- Data to process
········

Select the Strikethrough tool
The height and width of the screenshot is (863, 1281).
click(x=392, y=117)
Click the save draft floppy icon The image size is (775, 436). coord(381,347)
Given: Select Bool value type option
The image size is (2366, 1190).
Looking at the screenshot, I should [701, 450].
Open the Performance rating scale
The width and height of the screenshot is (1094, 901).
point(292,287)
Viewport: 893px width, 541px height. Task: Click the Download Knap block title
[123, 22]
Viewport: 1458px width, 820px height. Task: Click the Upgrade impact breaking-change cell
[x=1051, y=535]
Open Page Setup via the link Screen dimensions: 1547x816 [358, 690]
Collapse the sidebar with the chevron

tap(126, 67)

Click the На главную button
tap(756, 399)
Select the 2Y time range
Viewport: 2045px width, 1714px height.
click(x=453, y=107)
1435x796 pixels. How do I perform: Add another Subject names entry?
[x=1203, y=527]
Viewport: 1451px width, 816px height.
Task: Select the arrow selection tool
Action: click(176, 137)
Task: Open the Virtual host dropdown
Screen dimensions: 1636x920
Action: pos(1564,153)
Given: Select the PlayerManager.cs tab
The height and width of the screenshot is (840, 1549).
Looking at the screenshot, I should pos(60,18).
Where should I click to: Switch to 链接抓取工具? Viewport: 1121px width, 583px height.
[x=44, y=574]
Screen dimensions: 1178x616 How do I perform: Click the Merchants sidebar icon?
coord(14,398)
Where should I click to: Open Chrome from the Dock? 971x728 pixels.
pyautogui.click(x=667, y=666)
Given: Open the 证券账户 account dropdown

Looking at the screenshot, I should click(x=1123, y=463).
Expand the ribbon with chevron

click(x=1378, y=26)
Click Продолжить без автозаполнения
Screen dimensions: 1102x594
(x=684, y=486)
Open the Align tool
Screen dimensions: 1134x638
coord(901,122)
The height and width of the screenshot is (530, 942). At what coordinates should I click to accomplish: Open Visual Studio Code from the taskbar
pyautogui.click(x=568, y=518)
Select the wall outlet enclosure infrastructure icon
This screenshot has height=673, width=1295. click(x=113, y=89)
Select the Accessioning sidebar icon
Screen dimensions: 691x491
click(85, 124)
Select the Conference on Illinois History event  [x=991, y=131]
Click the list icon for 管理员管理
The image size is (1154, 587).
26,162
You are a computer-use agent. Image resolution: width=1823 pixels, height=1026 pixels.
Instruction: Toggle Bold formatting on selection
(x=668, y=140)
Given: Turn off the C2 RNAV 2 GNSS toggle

········

- Your instructions
Your answer should hold only the lines from the one with "Select the Accessioning sidebar icon" through the end of the listing above, both ends included, written out exactly.

- Solution below
Select the Accessioning sidebar icon
Screen dimensions: 691x491
click(85, 124)
Select the Conference on Illinois History event  [x=991, y=131]
Click the list icon for 管理员管理
The image size is (1154, 587).
26,162
You are a computer-use agent. Image resolution: width=1823 pixels, height=1026 pixels.
Instruction: Toggle Bold formatting on selection
(x=668, y=140)
Given: Turn off the C2 RNAV 2 GNSS toggle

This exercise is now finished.